Porphyrins are interesting drug delivery vehicles that can specifically accumulate in cancer cells. However, how the structure of the drug-conjugated porphyrin affects its ability to penetrate and accumulate within cancer cells is not well understood. Researchers from the Tokyo University of Science now investigate the correlation between the structure and tumour accumulation of porphyrin derivatives. Their findings can help to optimize drug delivery, possibly advancing cancer treatment.
The main culprit in cancer is healthy cells that have gone rogue and acquire the ability to divide uncontrollably. These cells acquire growth advantages over normal cells and manipulate their environment by altering the cellular pathways involved in growth and metabolism. Over the past few decades, various altered pathways and proteins have been identified as targets for therapeutic interventions. However, what remains challenging is selectively targeting cancer cells and ensuring that the drug reaches the tumour in adequate amounts, without severely affecting normal cells. And in this regard, biocompatible delivery vehicles (which are non-toxic to normal cells) can be useful.

> _ASSIGNMENT_
Write out the porphyrin passage word for word, starting at "Porphyrins are interesting" and ending after "advancing cancer treatment.". The lines after this text are separate material.

> _INFORMATION SHOWN_

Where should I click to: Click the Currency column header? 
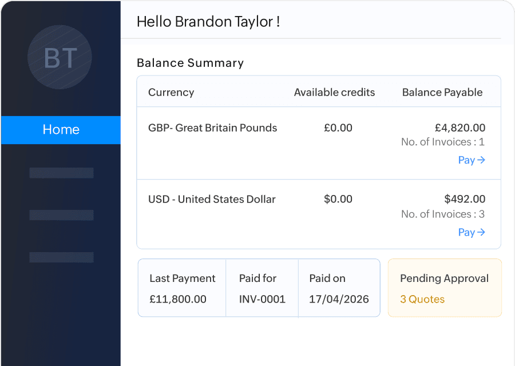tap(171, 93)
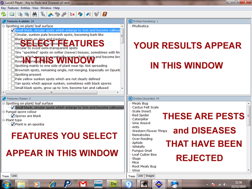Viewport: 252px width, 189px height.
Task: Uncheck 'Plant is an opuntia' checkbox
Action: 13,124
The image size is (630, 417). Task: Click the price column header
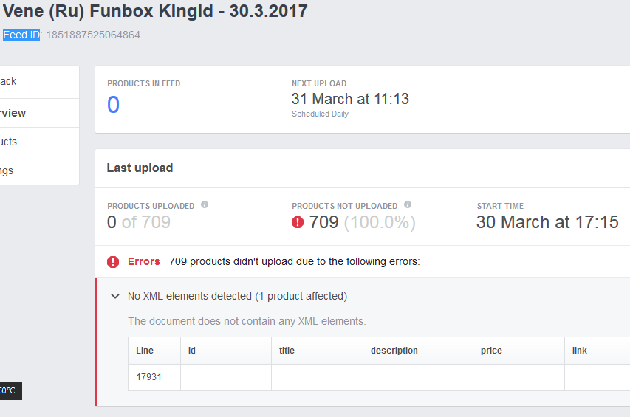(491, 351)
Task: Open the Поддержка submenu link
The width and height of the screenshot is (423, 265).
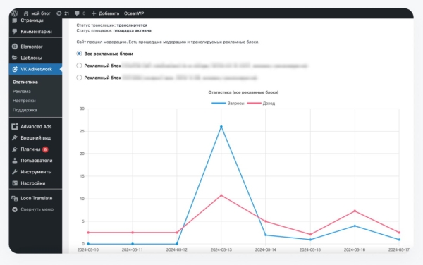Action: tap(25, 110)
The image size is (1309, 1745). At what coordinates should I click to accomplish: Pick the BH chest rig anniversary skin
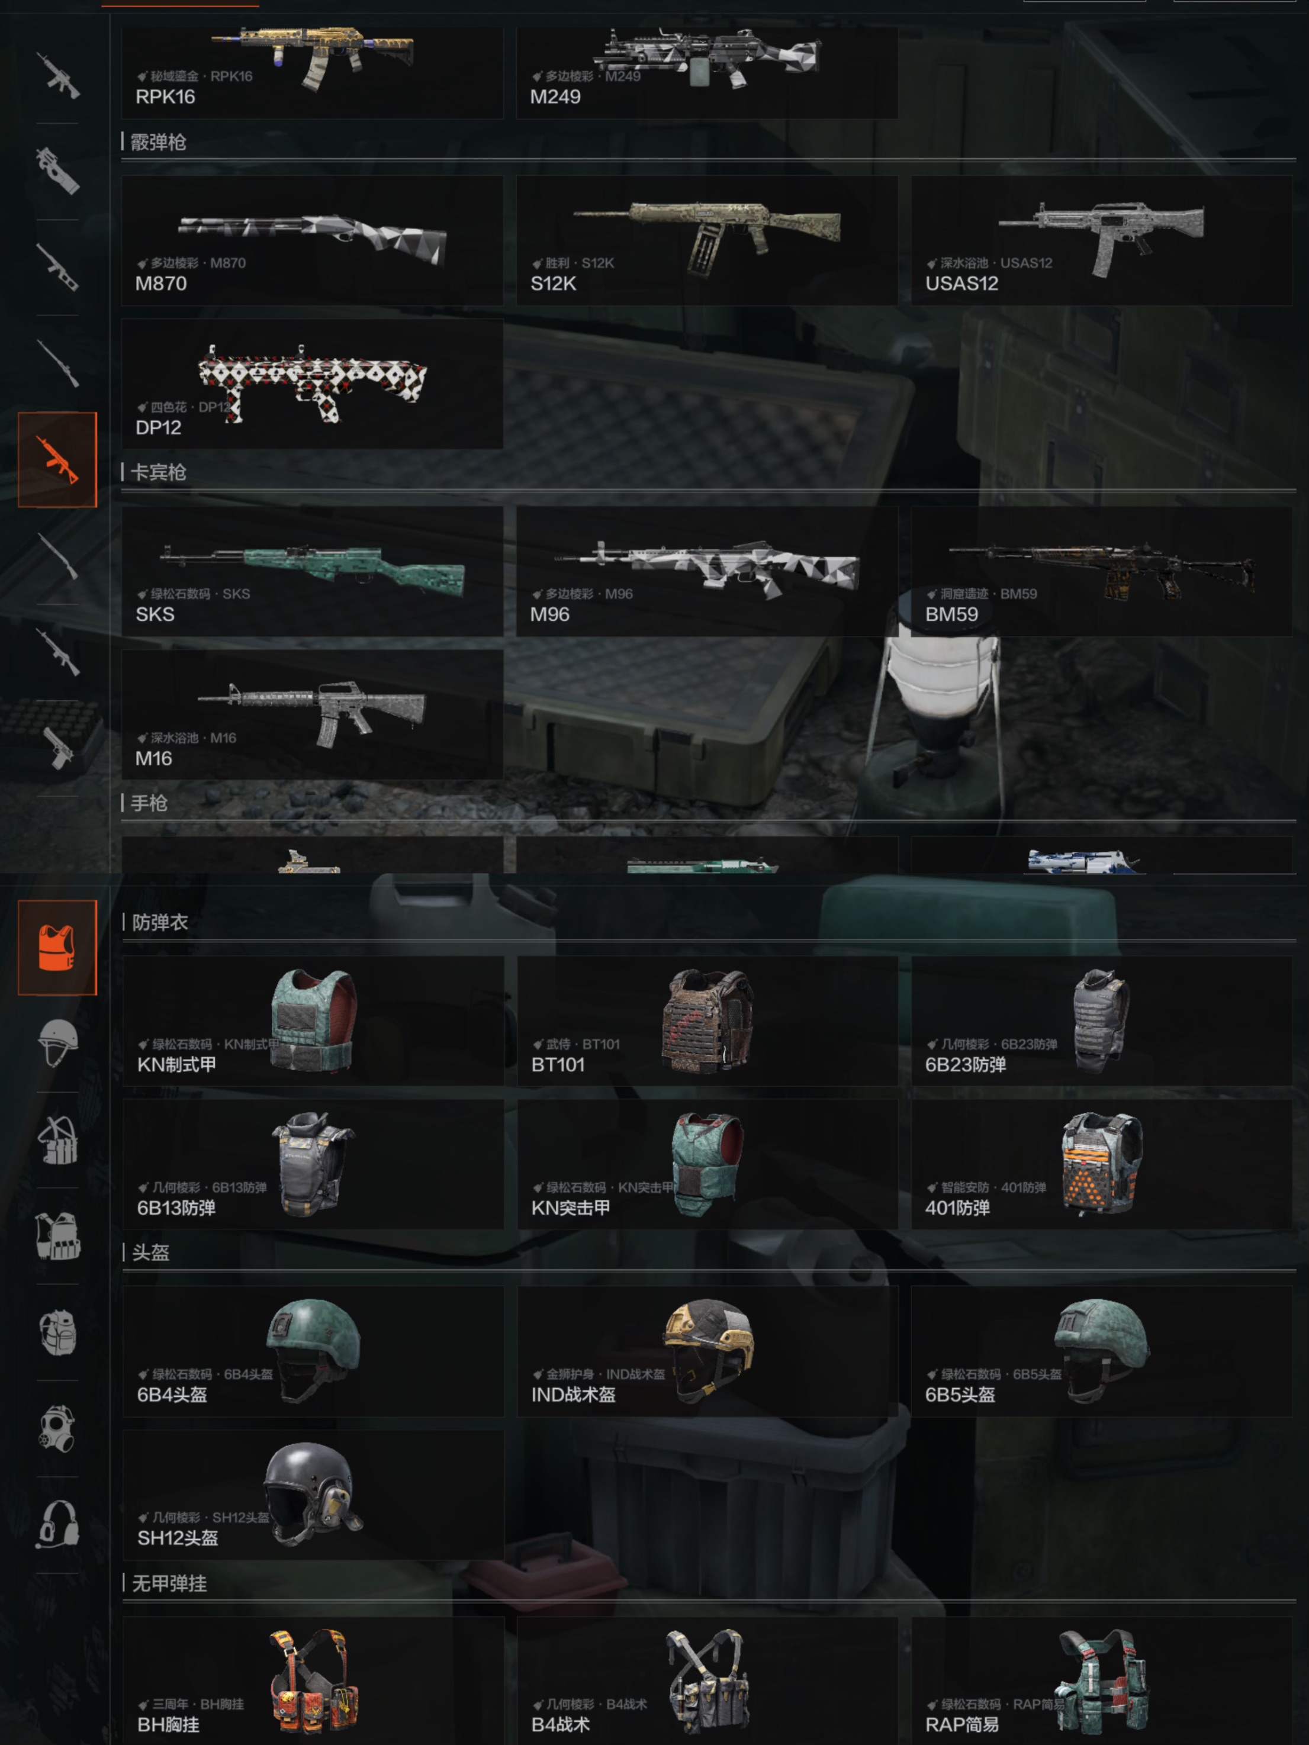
---
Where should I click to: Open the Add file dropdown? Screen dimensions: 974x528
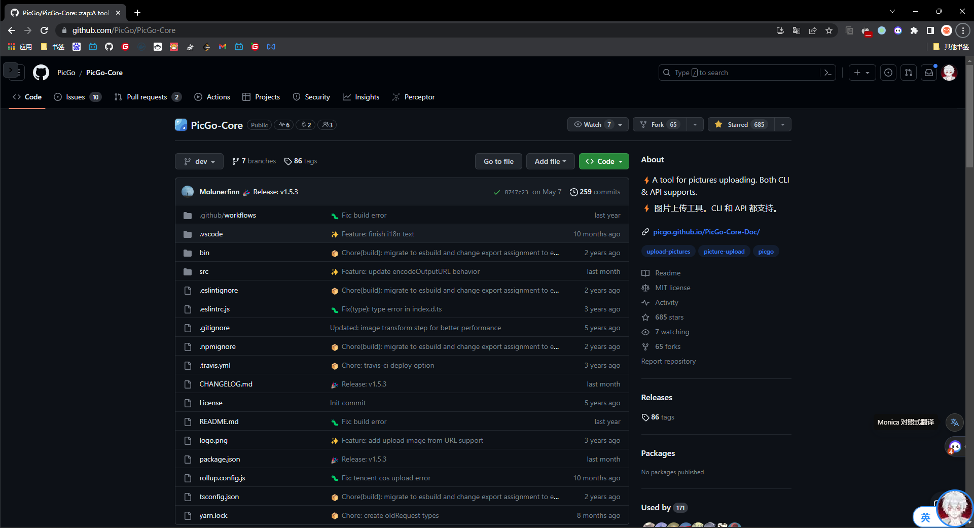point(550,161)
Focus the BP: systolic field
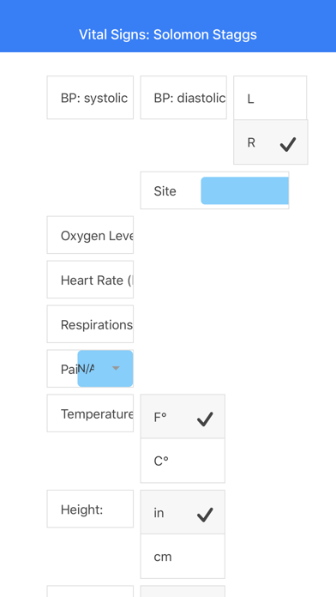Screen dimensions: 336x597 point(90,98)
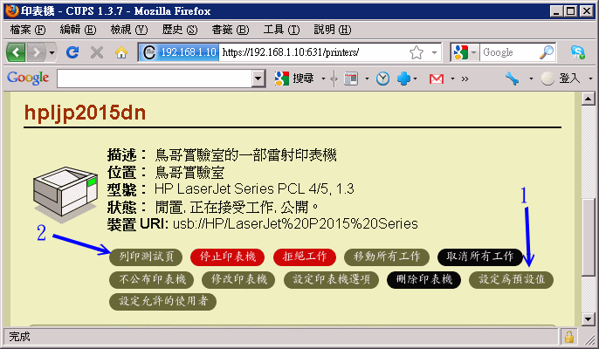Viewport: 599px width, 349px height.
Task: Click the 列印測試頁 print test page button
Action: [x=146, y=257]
==
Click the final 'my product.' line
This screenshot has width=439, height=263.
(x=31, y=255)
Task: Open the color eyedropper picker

> _EXERCISE OUTPUT_
Porphyrins are interesting drug delivery vehicles that can specifically accumulate in cancer cells. However, how the structure of the drug-conjugated porphyrin affects its ability to penetrate and accumulate within cancer cells is not well understood. Researchers from the Tokyo University of Science now investigate the correlation between the structure and tumour accumulation of porphyrin derivatives. Their findings can help to optimize drug delivery, possibly advancing cancer treatment.